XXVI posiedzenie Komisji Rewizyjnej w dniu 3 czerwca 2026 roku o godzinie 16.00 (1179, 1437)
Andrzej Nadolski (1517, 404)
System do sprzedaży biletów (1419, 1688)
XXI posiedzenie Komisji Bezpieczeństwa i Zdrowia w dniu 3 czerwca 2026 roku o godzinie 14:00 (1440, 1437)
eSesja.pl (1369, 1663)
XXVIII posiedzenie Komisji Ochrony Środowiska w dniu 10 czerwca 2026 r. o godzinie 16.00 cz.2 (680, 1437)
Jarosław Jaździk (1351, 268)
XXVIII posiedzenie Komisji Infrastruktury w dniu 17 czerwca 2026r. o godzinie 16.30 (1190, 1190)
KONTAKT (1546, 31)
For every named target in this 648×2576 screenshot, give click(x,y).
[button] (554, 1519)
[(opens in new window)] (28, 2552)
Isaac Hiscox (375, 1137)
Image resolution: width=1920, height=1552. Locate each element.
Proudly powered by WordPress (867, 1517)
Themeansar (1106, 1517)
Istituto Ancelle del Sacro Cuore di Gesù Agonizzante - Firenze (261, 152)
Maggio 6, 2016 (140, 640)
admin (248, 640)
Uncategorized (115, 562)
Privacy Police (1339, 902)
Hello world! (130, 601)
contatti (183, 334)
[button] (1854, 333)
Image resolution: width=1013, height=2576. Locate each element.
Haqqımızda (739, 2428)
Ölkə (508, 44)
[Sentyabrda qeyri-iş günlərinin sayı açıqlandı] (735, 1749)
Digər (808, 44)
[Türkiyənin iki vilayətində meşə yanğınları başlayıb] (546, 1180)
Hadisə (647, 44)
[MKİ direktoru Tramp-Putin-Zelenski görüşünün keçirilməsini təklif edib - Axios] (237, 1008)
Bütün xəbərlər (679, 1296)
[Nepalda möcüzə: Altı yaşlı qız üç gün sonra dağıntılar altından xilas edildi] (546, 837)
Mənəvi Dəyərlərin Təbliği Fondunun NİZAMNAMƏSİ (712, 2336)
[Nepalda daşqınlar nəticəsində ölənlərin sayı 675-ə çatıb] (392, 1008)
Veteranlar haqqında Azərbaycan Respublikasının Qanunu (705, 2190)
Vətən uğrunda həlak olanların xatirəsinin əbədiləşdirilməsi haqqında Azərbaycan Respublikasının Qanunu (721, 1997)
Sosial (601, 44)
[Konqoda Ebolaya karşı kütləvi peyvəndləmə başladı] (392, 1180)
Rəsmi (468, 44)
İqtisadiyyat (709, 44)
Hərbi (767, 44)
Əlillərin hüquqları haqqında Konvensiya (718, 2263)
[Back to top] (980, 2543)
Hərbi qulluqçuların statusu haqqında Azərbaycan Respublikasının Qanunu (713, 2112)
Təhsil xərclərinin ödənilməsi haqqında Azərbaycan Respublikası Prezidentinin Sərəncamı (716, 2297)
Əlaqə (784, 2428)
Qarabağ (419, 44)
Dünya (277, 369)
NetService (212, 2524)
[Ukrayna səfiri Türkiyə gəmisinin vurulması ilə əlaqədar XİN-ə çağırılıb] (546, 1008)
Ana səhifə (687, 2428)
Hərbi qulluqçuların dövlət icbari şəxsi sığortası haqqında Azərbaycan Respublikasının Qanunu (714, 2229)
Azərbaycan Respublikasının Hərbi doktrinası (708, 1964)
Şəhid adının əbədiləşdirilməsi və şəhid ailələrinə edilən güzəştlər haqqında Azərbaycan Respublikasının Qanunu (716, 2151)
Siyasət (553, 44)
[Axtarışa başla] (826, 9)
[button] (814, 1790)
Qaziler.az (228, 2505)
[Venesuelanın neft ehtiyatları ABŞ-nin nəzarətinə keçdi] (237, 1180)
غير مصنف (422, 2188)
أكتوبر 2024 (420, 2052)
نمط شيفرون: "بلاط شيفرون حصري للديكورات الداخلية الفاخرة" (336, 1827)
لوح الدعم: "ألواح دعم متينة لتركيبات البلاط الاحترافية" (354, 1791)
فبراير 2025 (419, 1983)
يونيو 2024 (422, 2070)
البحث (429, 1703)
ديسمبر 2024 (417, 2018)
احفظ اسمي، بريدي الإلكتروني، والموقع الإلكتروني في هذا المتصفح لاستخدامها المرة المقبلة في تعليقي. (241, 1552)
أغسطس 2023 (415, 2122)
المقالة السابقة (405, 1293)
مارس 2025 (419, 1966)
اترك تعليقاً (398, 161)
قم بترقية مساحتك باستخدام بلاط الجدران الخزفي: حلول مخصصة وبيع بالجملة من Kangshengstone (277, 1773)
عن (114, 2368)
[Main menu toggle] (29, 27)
####
> _Problem details_:
Transcribe exactly the lines from the one containing "[Ukrayna səfiri Türkiyə" through the end of the records, both included, and nothing else.

> _Task response_:
[Ukrayna səfiri Türkiyə gəmisinin vurulması ilə əlaqədar XİN-ə çağırılıb] (546, 1008)
Ana səhifə (687, 2428)
Hərbi qulluqçuların dövlət icbari şəxsi sığortası haqqında Azərbaycan Respublikasının Qanunu (714, 2229)
Azərbaycan Respublikasının Hərbi doktrinası (708, 1964)
Şəhid adının əbədiləşdirilməsi və şəhid ailələrinə edilən güzəştlər haqqında Azərbaycan Respublikasının Qanunu (716, 2151)
Siyasət (553, 44)
[Axtarışa başla] (826, 9)
[button] (814, 1790)
Qaziler.az (228, 2505)
[Venesuelanın neft ehtiyatları ABŞ-nin nəzarətinə keçdi] (237, 1180)
غير مصنف (422, 2188)
أكتوبر 2024 (420, 2052)
نمط شيفرون: "بلاط شيفرون حصري للديكورات الداخلية الفاخرة" (336, 1827)
لوح الدعم: "ألواح دعم متينة لتركيبات البلاط الاحترافية" (354, 1791)
فبراير 2025 (419, 1983)
يونيو 2024 (422, 2070)
البحث (429, 1703)
ديسمبر 2024 (417, 2018)
احفظ اسمي، بريدي الإلكتروني، والموقع الإلكتروني في هذا المتصفح لاستخدامها المرة المقبلة في تعليقي. (241, 1552)
أغسطس 2023 (415, 2122)
المقالة السابقة (405, 1293)
مارس 2025 (419, 1966)
اترك تعليقاً (398, 161)
قم بترقية مساحتك باستخدام بلاط الجدران الخزفي: حلول مخصصة وبيع بالجملة من Kangshengstone (277, 1773)
عن (114, 2368)
[Main menu toggle] (29, 27)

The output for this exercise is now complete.